Celtics 84, Sixers 80: Credit the Sixers — the night after a horrific performance against the Bulls they came out against a superior opponent and made a game of it. Credit the Sixers defense or blame the Celtics offense, whatever you want, but Boston did not shoot well, didn’t get to the line as much as Philly and it was the 12 offensive rebounds (to the Sixers six) that was the difference. Well, that and a great block by Kevin Garnett on Andre Iguodala going for the tie late. Elton Brand with 16 points and 12 boards deserves a mention.
Knicks 112, Thunder 98: The Knicks dominated this one from the start and got a quality win. If you’re the Thunder you can call this a “schedule maker’s loss” — fourth game in five nights, second night of a back-to-back on the road and you have to run with he Knicks? There were 97 possessions in this one (right at the Knicks season average but faster than the Thunder prefer). OKC has the players to run when their fresh but they did not look fresh Wednesday. New York was getting into the paint and the threes were not contested (10-21 shooting from deep for the Knicks).
Jazz 112, Timberwolves 107: Oh, Minnesota, you find new and painful ways to lose and torture your fans. After getting crushed by the Clippers on the road — a game where afterwards every player in the locker room talked about the need for the team to grow up — and they had a 15-point lead late in the third against the Jazz. They were up 7 with three minutes to go. But Utah made a steady climb back the entire fourth.

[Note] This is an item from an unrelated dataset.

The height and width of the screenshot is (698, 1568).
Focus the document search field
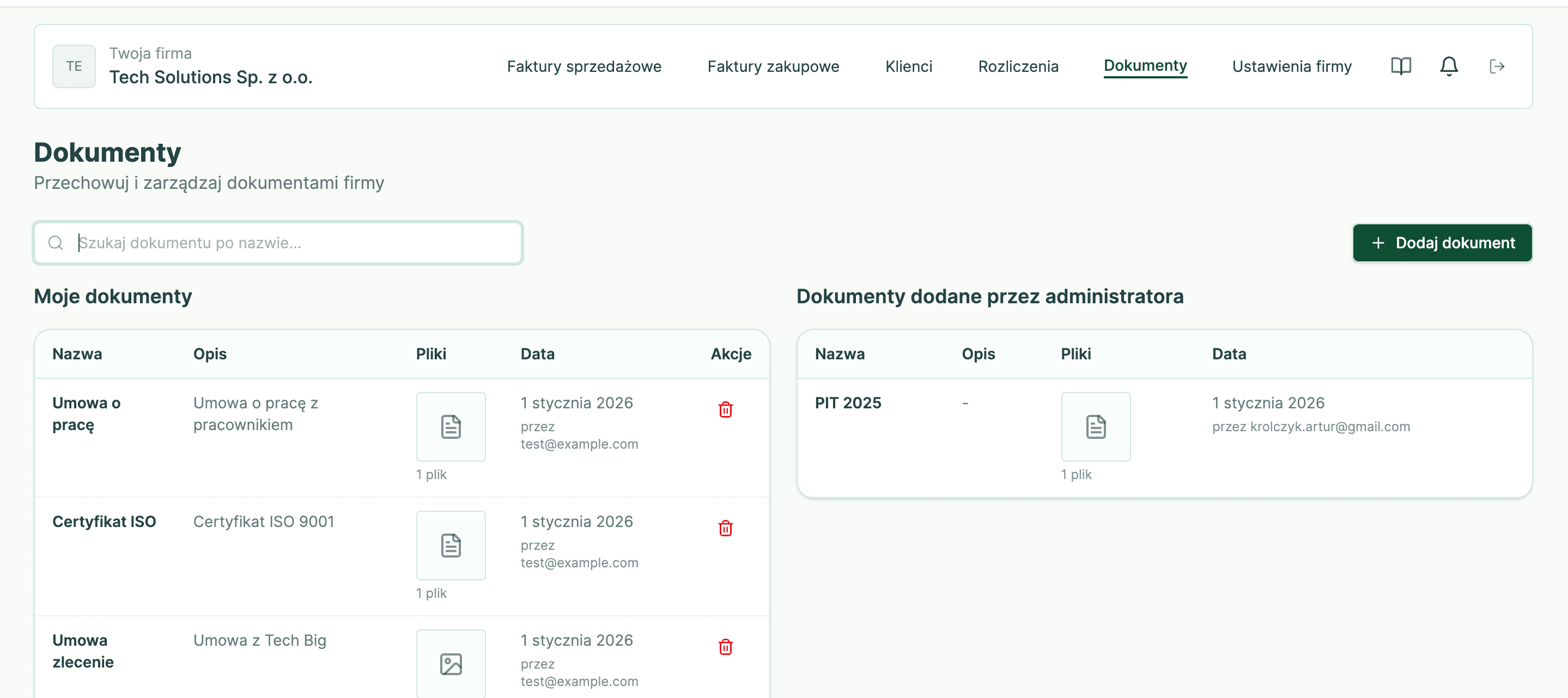pos(292,243)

Minnesota has itself to blame for the final three minutes. There was Martel Webster fouling Paul Millsap after he grabbed a defensive rebound, stopping the clock and sending him to the line. There was Luke Ridnour launching a three with 10 seconds left on the shot clock. There was not making the quick foul when down one with just a few seconds left, instead letting the Jazz make a couple quick passes to Gordon Haywood, who was streaking in for the dunk and got a clinching and one.
When it mattered, Utah new how to execute, Minnesota did not. That simple.
Hornets 105, Nets 91: New Orleans was just getting the shots they wanted and knocking down everything — they shot 53.9 percent, or a blistering 59.2 percent eFG% which accounts for the extra points from hot three point shooting. I thought Brook Lopez looked good in this one, but it was too little.
Rockets 97, Clippers 92: This was probably the most entertaining game of the night. Blake Griffin did his Griffin thing — he almost hit his face on the rim on one dunk — but the Rockets got the fast pace they wanted (98 possessions) and they are just better in transition. The pattern of this game was for the Rockets to jump out to a big lead — they were up 27-11 early — then for the Clippers to battle back and get close, only to have the Rockets spread the lead way out again. The Clippers kept making runs but never got over the hump.